KBRN, Palangka Raya : Menjelang Pemilihan Kepala Dearah (Pilkada) 9 Desember 2020, masyarakat diharapkan tidak terkena sanksi pidana, akibat terlibat praktek money politik atau tergiur iming iming uang dari segelintir oknum,  pada saat hari H Pemungutan suara.

Ketua Bawaslu Kalimantan Tengah Satriadi menegaskan, pemberi dan penerima uang yang tujuannya mengarahkan memilih kepada paslon tertentu, dapat dikenakan sanksi pidana kurungan penjara, kemudian bagi paslon yang menjadi peserta pemilu jika terbukti secara sah menjadi otak dari money politik, sanksi berat bisa berupa diskualifikasi dari pertarungan politik. Tentunya dalam pengawasan berbagai pelanggaran pemilu tersebut,  tidak bisa hanya mengandalkan badan pengawas di masing masing daerah, karena jumlah personil terbatas, akan tetapi keterlibatan masyarakat sangat diharapkan untuk ikut mengawasi jalannya pemilihan umum yang berkualitas.

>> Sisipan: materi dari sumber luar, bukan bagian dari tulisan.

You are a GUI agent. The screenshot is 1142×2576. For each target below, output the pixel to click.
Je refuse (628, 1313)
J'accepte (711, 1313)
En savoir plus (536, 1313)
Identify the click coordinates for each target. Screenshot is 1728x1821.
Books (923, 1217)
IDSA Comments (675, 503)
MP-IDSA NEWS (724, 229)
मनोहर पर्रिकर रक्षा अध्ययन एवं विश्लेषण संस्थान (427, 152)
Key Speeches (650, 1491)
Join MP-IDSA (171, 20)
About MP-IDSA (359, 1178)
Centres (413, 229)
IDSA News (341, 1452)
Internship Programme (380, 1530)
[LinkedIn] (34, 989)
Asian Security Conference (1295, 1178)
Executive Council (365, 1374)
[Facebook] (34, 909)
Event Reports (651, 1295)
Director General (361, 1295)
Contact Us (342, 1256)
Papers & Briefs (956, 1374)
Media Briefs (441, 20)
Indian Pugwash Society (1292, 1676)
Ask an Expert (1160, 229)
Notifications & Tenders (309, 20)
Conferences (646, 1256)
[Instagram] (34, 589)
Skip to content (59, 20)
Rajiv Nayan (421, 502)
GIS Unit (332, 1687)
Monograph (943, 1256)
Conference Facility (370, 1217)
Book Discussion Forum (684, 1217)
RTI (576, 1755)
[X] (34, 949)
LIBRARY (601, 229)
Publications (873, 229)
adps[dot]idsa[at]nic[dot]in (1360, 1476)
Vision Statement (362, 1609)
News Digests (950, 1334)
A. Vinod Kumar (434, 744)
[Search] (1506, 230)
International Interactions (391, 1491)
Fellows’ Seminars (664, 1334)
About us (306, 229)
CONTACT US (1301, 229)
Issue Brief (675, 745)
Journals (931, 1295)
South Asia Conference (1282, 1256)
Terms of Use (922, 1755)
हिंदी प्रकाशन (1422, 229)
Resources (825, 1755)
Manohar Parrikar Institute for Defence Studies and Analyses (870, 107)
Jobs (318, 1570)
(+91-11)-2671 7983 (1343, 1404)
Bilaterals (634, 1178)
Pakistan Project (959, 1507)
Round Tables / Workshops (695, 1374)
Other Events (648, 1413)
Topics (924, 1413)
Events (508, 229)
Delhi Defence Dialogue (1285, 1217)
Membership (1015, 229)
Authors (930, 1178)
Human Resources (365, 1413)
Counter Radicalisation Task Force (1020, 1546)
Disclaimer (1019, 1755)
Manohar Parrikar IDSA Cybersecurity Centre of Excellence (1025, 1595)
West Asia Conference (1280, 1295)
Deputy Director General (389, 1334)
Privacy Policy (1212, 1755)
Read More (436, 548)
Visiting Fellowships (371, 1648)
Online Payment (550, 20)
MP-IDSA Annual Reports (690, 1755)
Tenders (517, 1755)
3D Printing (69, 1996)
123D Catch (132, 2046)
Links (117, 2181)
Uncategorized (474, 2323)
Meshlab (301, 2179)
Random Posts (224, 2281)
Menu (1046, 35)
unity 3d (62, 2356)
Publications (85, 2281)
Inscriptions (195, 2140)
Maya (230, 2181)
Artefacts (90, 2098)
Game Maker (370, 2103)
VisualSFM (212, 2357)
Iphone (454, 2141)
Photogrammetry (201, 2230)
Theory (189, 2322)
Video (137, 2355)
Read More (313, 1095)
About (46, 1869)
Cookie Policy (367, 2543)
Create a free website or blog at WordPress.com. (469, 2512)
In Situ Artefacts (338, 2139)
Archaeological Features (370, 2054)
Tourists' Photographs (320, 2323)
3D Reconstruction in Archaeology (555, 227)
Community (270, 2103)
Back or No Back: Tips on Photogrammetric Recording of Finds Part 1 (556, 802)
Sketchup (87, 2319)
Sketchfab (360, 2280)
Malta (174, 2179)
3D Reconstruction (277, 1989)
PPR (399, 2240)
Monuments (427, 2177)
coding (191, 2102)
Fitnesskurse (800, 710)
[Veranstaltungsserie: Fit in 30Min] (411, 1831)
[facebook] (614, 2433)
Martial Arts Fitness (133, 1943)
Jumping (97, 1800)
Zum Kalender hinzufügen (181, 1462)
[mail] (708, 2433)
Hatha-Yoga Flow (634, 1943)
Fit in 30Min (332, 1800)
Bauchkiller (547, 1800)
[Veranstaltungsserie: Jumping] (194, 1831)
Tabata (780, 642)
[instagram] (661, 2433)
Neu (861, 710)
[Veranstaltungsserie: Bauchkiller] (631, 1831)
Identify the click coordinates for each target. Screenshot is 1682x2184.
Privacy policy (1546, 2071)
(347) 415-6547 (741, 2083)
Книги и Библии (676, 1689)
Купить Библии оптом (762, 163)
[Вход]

“Mengawasi pemilu diperlukan peran serta dari masyarakat, karena sudah pasti masing masing dari paslon memiliki tim sukses masing masing, strategi dan pergerakan  mereka inilah yang kita pantau, agar tidak ada celah melakukan  pelanggaran sesuai aturan di dalam perundang undangan pemilu,” kata Satriadi usai menerima kunjungan pengurus SMSI Kalteng di Kantor Bawaslu Rabu (1/7/20)

Di tempat yang sama, Ketua Serikat Media Siber Indonesia (SMSI) Kalimantan Tengah Sutransyah, mendukung terwujudnya pemilu berkualitas jauh dari kesan money politik di Kalimantan Tengah, karena pada prinsipnya, pemimpin hasil pemilihan yang jujur tanpa diselingi politik uang, ke depan akan amanah menjalankan roda pemeritahan.

“Sebagai konstituen dewan pers, SMSI memiliki komitmen yang sama dengan Bawaslu, menyukseskan Pilkada serentak pemilihan calon Gubernur Kalteng dan Bupati Kotawaringin Timur pada 9 desember 2020, tentu dengan peran berbeda, dapat menyampaikan pencerahkan dan sosialisasi kepada publik terkait bagaimana pengawasan beserta tahapan pilkada serentak, agar masyarakat dapat menggunakan hak pilih dengan baik, tanpa harus terjebak pada sanksi pidana,” tutupnya.